The Ideal Time To
Try For Baby Number 2

Philosophies differ on the best age gap to aim for between your kids. Some say that having children close together is ideal to condense the sleepless nights and endless nappies into one distinct stage, while other parents believe a few years' gap allows them to form a better bond with each child. We asked the experts to weigh in on the debate!

Siblings

If you’re a proud parent of one and you’re thinking of going back for a second child, there’s a good chance you’ve been doing a few maths equations recently. It may go something like this: “If we conceive in February, the baby will be born in November -- too close to Christmas. But if we wait for the baby to be born in the new year, there will be three years' gap between our kids, and that’s too long…”

"The fact is, there is no 'perfect' age gap between children."

The fact is, there is no “perfect” age gap between children. There are benefits and drawbacks for having kids close together just as there are pros and cons for leaving a longer period of time between babies. Perhaps that’s why, if you ask a mothers' group for their opinion on the ideal age gap between children, you’ll likely hear a few different opinions. A range of factors are at play -- from personal experiences and upbringing, to career and life stage -- which paves the way for a range of opinions.

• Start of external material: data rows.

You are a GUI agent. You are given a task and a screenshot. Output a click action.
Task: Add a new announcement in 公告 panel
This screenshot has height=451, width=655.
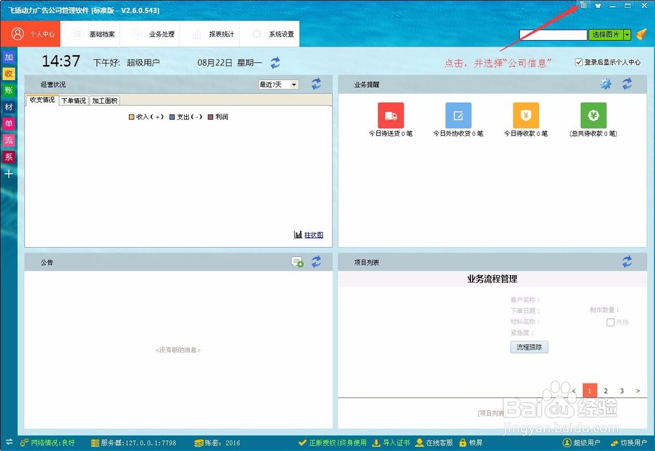tap(297, 262)

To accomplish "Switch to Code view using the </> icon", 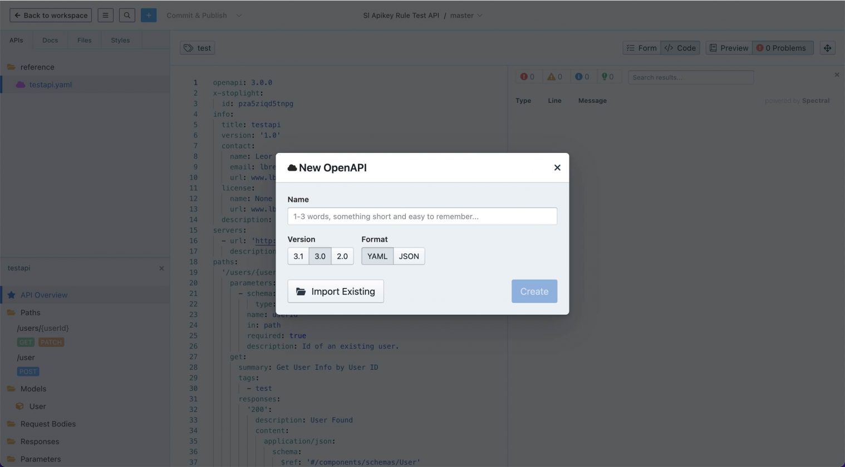I will click(x=680, y=48).
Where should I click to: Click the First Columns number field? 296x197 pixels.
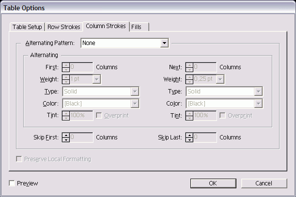(x=81, y=67)
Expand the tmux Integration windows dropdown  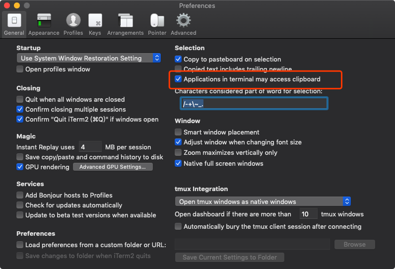(x=263, y=202)
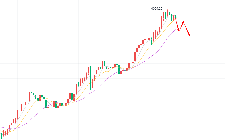Click the final red downward arrowhead
This screenshot has width=225, height=140.
click(189, 36)
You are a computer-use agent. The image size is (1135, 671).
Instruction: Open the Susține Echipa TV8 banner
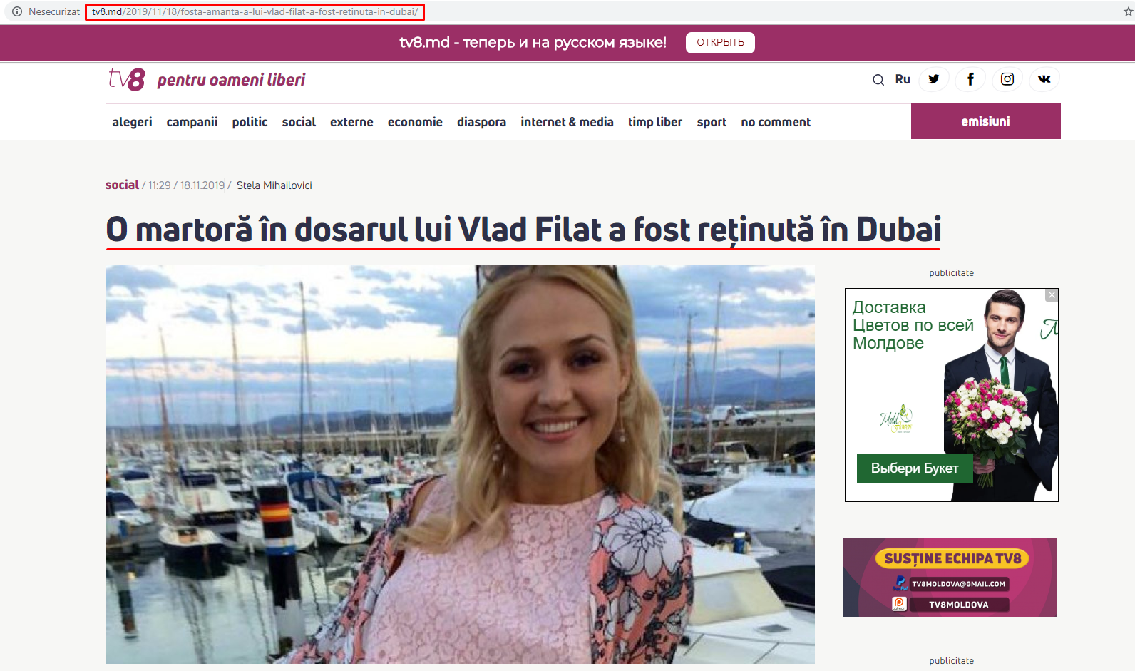click(950, 577)
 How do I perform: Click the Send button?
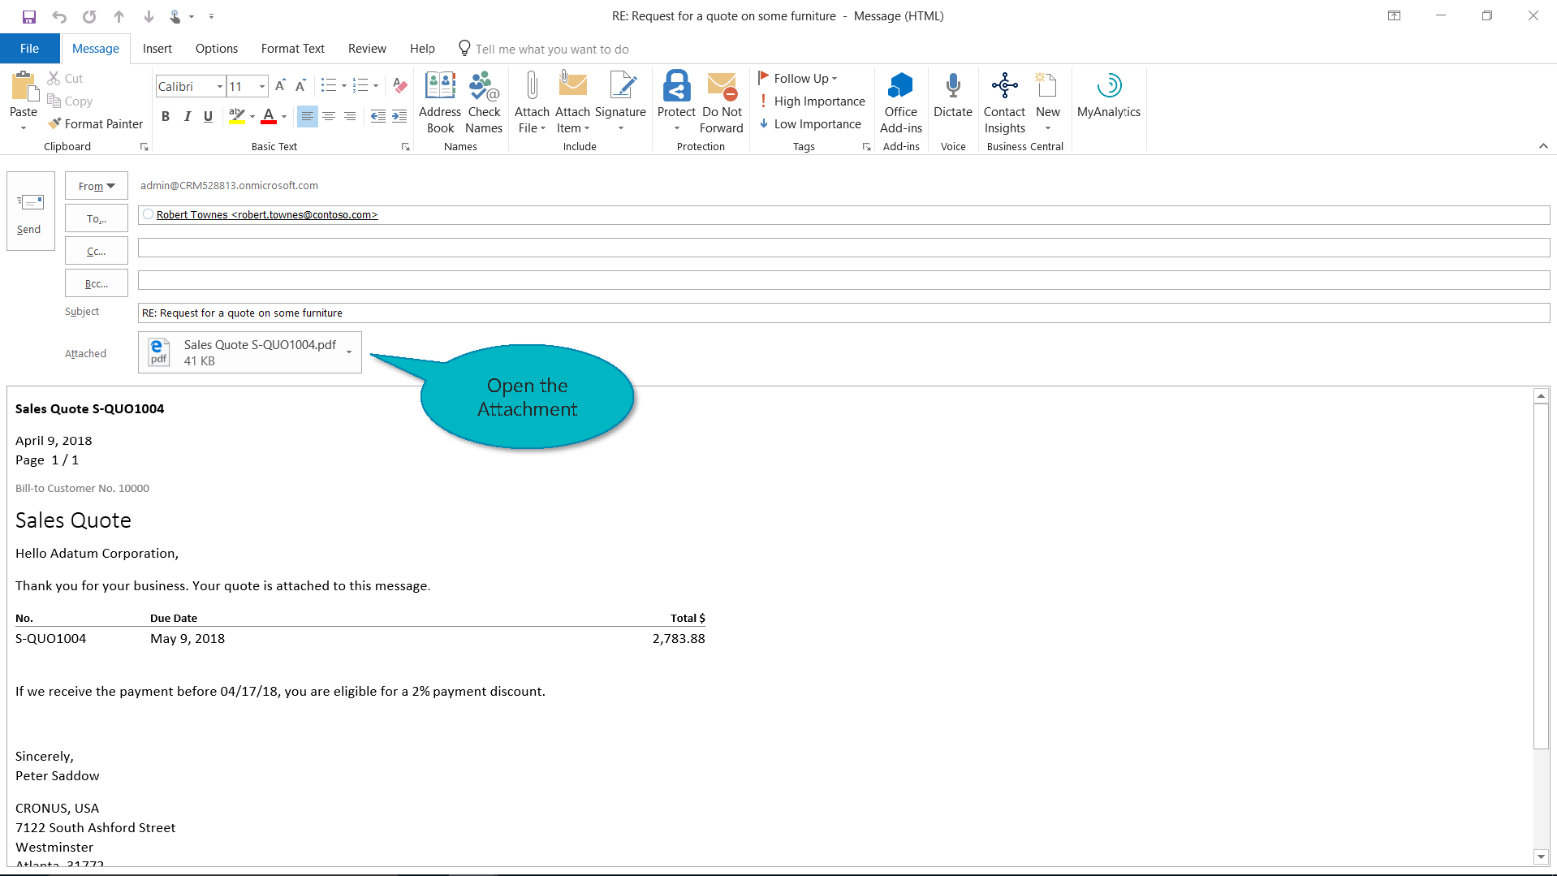click(30, 212)
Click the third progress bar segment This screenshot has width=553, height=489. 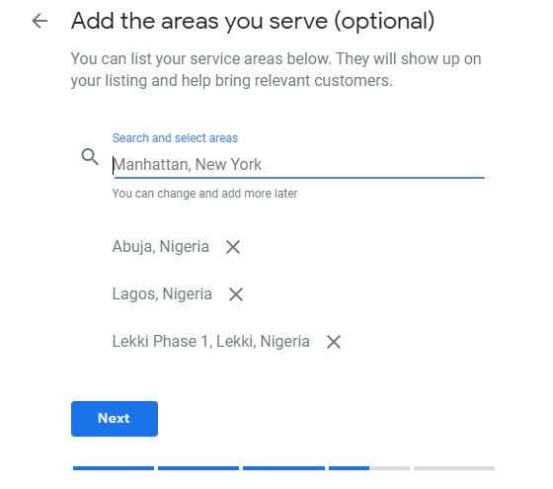coord(283,468)
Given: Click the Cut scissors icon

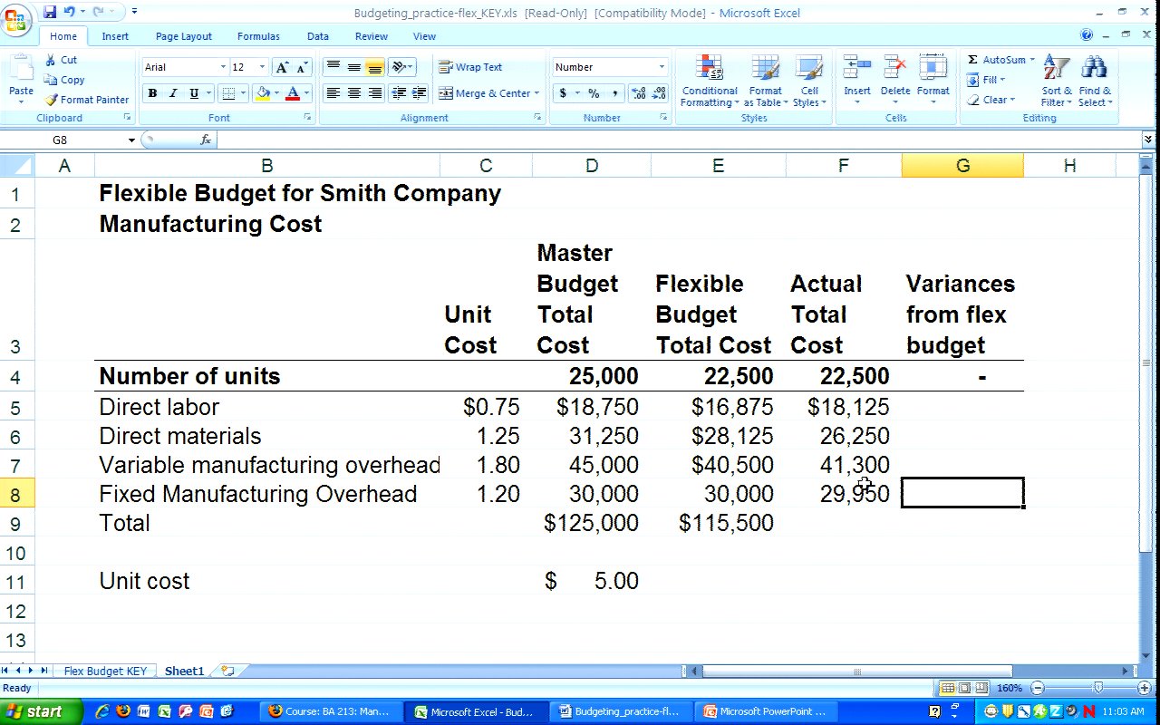Looking at the screenshot, I should (52, 60).
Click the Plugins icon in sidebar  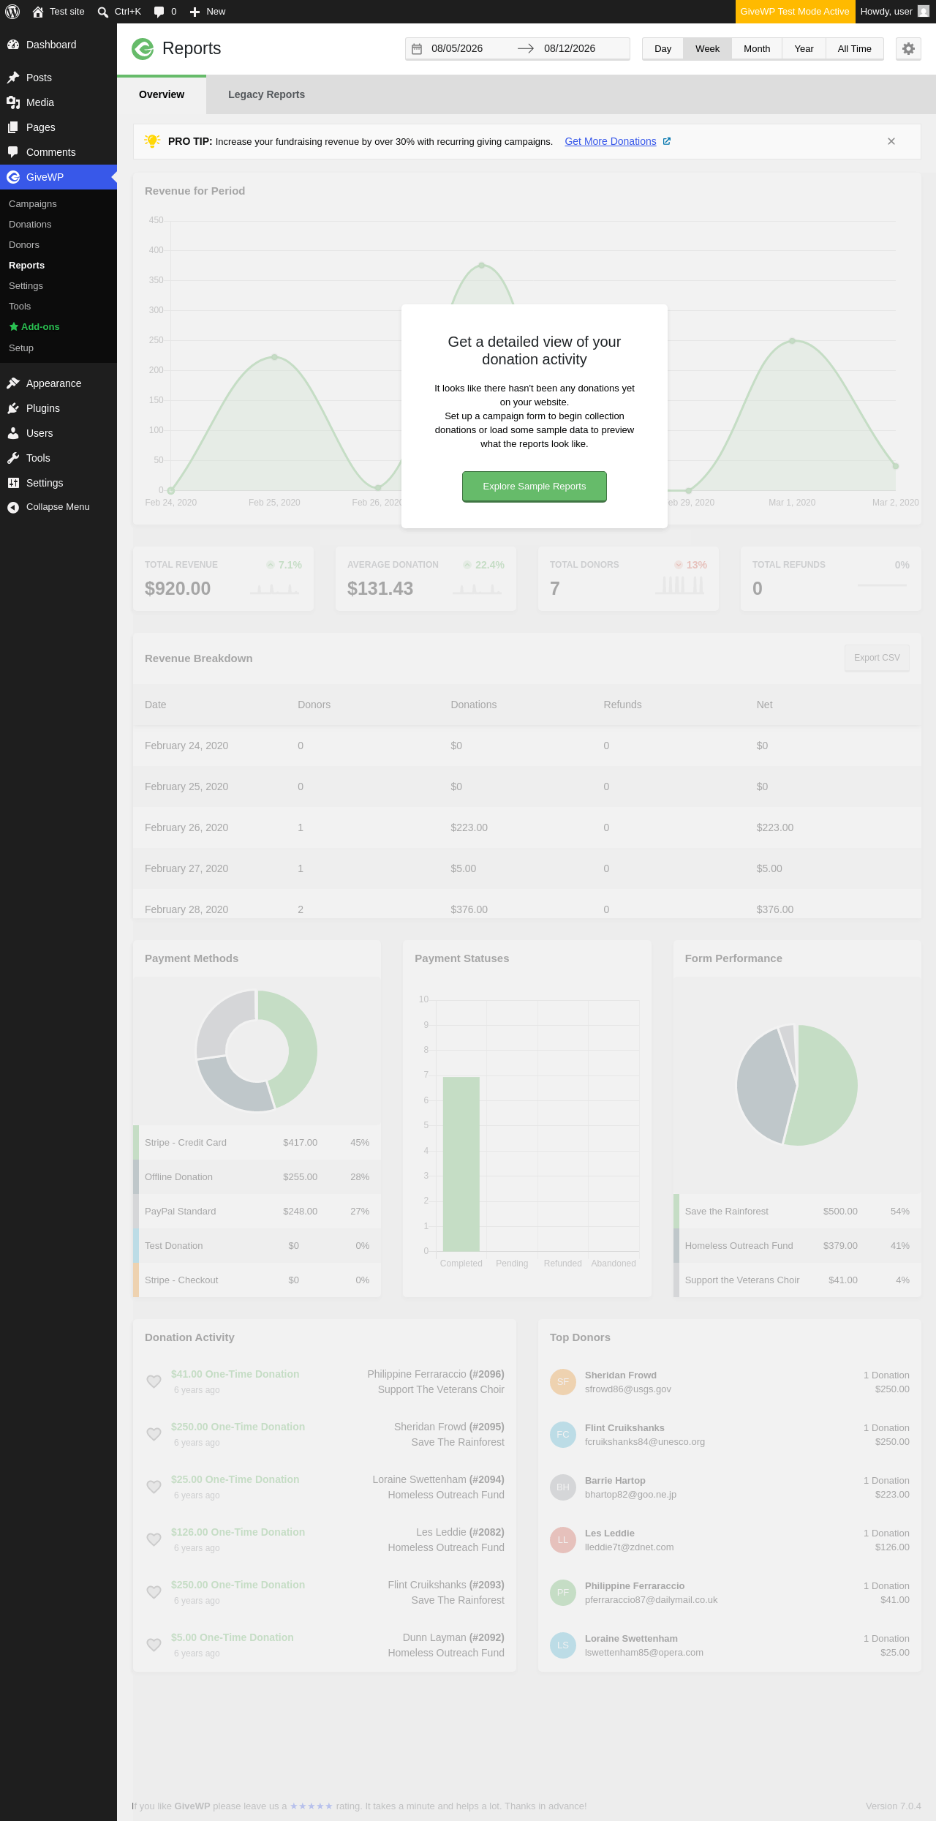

For instance, the age of the parents can be a factor. Mums aged in their 30s have less time on their side than mothers in their 20s due to potentially decreasing fertility, so they may decide to have children closer together out of necessity.

It’s a consideration that clearly strikes a chord with parents, which is why experts have invested some time and energy into the issue. Warren Cann, a psychologist and the executive director of the Parenting Research Centre in Melbourne, says there is research suggesting an ideal gap.

The ideal age gap

“Studies have shown that waiting 18 to 23 months after the birth of your last child before conceiving is ideal,” he says. This means your first child will be around three to three-and-a-half years old when your second child is born.

The reasoning behind this age gap is health-related, Cann says.

“There can be health complications for both mother and baby where the interval between birth and conception is very short, and also when it is very long -- five years or more,” he explains.

“What we don’t know is whether or not that is because of the physical impact of having a baby, or if it is more caused by the social problems, like stress or poverty.”

The research behind this line of thinking is compelling: A Columbia University study (which looked at over 660,000 siblings born in California between 1992 and 2002 and was published in the Journal of the American Medical Association) found that mums who didn’t wait at least 18 months until after delivery to conceive again were more likely to have a premature or low birth-weight baby.

When a baby was conceived less than six months after parents welcome their first bundle of joy, these outcomes jumped as high as 40-60 per cent!

Meanwhile, Brisbane-based psychologist Larne Wellington says a two to three-year age gap is ideal, “based on the argument that it's important for a child to develop a secure attachment with the primary caregiver before introducing another child,” she tells Body and Soul.

Final thought: If you’re in the fortunate position to plan the age gap between your kids without fretting about fertility, then count your blessings and attempt to conceive based on your own personal situation. Regardless of what the research says, the best time to plan on adding to your family is when you feel you can cope with what you have now, plus the demands of a new baby -- and not a second earlier.